== Alıntılanan metin ==
Çeklerin dönem sonu değerlemesinde öncelikle fiili envanter yapılır. Fiili envanterin kaydi envanterle farklılık göstermesi durumunda, karşı işletmelerle mutabakat sağlanmak kaydıyla nakitlere ilişkin başlıkta açıklandığı şekilde işlem yapılarak kaydi envanter sonucu fiili envanter seviyesine getirilir.

Envanter işlemleri sırasında ayrıca vade içeren çekler gerekli kayıt yapılarak, bilançonun alacaklar ve borçlar kalemi içine aktarılmalıdır. Hukuken mümkün bulunmamakla birlikte, fiiliyatta keşide tarihi ileriki bir tarih yazılmak suretiyle çeklere vade konulmaktadır. Çok yaygın olarak yapılan bu işlem vadeli çeklerde dönem sonu gerçek değerine indirgenme (reeskont) uygulamasınındeme getirmektedir. İleride[8] açıklandığı şekilde vadeli çekler de reeskont işlemine tabi tutulabilmektedir.

Çekler, alınan ve verilen çekler olarak iki ayrı kalemde bilançoda yer alır. Her iki çek grubu da mukayyet/itibari değerle değerlenir. Nakitlerde olduğu gibi döviz bedelle düzenlenmiş çekler de Maliye Bakanlığı’nca yayımlanan (ilgili döviz) efektif alış kuru üzerinden Türk Lirasına çevrilerek kayıtlar düzeltilmelidir.

C- BANKALAR

Bilançoda yer alacak bankalar kaleminin envanteri ilgili banka ile mutabakat sağlanarak yapılır. Mutabakat esnasında kayıtlarda eksiklik tespit edilmesi halinde bunlar düzeltilir. İlgili banka ile yaşanacak mutabakatsızlık hallerinde işletme kayıtları esas alınır ancak, gerekirse şüpheli alacak hükümleri uygulanır.

Değerleme, öncelikle TL ve yabancı para ayırımına göre yapılır. TL cinsinden banka mevcutları mukayyet değerle değerlenir. Döviz bedelli banka mevcutlarının dönem sonu kur değerlemesinde Maliye Bakanlığı’nca yayımlanan ilgili döviz efektif alış kuru[9] esas alınır.

# Vadeli Mevduatlarda Değerleme

Repo işlemleri eskiden menkul kıymetler içinde gösterilmekteydi. 67 Seri No.lu KVK Genel Tebliği ile bu uygulama kaldırılmış, repo işlemlerinin de vadeli mevduat olarak değerlendirileceği düzenlenmiştir. Bu nedenle dönem sonu itibariyle geri dönmeyen repo bedelleri de mukayyet bedeli ile bilançonun Bankalar kalemi içinde (vadeli mevduat gibi) gösterilecektir.
===
== Veri kümesi kayıtları ==
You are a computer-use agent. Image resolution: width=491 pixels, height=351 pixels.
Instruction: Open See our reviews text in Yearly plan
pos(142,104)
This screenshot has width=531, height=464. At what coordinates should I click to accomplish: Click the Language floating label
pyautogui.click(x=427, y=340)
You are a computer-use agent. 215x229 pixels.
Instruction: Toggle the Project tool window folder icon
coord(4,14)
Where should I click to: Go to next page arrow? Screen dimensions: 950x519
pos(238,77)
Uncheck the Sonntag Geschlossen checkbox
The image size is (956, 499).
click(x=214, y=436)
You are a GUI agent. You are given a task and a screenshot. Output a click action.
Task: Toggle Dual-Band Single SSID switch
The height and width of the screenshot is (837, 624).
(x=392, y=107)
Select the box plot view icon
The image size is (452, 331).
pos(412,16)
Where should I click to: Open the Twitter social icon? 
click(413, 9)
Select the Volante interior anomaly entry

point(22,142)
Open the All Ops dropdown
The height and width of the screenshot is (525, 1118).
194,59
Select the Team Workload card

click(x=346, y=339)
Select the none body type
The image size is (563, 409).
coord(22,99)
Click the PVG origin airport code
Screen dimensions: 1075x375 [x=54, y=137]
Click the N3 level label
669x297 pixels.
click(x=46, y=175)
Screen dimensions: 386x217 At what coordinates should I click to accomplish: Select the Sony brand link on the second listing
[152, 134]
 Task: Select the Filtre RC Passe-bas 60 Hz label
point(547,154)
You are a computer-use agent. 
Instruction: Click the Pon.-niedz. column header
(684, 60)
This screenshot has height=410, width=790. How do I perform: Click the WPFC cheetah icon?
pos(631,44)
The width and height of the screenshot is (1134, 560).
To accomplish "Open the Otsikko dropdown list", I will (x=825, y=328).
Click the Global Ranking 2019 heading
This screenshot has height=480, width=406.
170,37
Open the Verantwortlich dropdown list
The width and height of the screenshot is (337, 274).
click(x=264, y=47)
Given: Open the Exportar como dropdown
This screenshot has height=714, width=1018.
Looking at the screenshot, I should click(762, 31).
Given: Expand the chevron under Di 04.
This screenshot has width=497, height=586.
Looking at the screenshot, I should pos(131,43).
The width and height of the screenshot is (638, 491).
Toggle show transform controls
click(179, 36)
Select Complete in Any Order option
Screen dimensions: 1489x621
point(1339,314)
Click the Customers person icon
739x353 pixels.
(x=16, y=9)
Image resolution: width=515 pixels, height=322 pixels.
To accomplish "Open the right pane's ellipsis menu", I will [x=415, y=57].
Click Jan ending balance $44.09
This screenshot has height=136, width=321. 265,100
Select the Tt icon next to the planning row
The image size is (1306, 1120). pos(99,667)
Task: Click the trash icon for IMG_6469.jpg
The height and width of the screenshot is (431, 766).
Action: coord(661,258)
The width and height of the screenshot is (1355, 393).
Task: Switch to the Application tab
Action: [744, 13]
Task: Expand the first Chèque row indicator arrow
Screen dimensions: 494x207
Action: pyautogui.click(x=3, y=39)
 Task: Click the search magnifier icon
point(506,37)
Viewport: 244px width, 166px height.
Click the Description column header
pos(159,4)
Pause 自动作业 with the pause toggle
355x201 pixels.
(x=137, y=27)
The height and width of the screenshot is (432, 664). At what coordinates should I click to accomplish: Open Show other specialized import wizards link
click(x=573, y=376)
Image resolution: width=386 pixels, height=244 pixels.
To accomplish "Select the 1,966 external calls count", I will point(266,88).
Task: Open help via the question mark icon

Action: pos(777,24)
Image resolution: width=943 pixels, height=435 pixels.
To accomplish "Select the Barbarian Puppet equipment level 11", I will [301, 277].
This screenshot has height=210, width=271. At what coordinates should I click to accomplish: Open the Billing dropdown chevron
===
## Görev tanımı
Dönem sonu değerlemesi metninin son cümlesinden sonra gelecek kısmını yazın. Liste, dönem sonu değerlemesi metniyle ilgili değildir.

## Alıştırmanın cevabı
VUK’un 281. maddesinin 1. fıkrasında, vadeli mevduatların değerlemesine ilişkin aşağıda yer verilen özel bir belirleme yapılmıştır.

“Alacaklar mukayyet değerleriyle değerlenir. Mevduat veya kredi sözleşmelerine müstenit alacaklar değerleme gününe kadar hesaplanacak faizleriyle birlikte dikkate alınır.”

Bu hüküm uyarınca vadeli mevduatların dönem sonu değerlemesinde, değerleme gününe kadar işlemiş olan vade kısmına karşılık olarak mevduata ilişkin faiz oranı kullanılarak faiz hesaplanacak ve söz konusu faiz tutarı bir yandan mevduat değerine eklenirken diğer yandan cari dönemde “faiz geliri” olarak dikkate alınacaktır. Aynı uygulama finans kurumlarının kredi alacakları için de yapılacaktır.

Bu uygulama ile mevduat faizlerinin ilgili oldukları dönemde gelir hesaplarına intikal ettirilmesi sağlanmış olmaktadır. Vadeli mevduat faizleri üzerinden, faizin ödenmesi anında yapılacak stopajlar, stopajın yapıldığı dönemin kazanç vergisinden mahsup edilebilecektir.

Ayrıca dönem sonunda değerleme hükümleri uyarınca gelir yazılan faize ilişkin dönem kapandıktan sonra yapılan stopaj, stopaj tahakkukunun, söz konusu gelir yazılan faizin dahil edildiği dönem beyannamesinin verilmesi tarihinden önce yapılması kaydıyla faizin dahil edildiği beyanname üzerinden tarh edilecek kazanç vergisinden mahsup edilebilecektir. Stopaj tahakkukunun beyanname tarihinden sonra gerçekleşmesi halinde, mahsup işlemi stopajın yapıldığı yıl kazancı üzerinden hesaplanan vergiden yapılacaktır.

Vadeli mevduata ilişkin anılan değerleme hükmünün bir benzeri kredi borçları için de (285. maddede) düzenlenmek suretiyle değerleme işleminde paralellik sağlanmıştır.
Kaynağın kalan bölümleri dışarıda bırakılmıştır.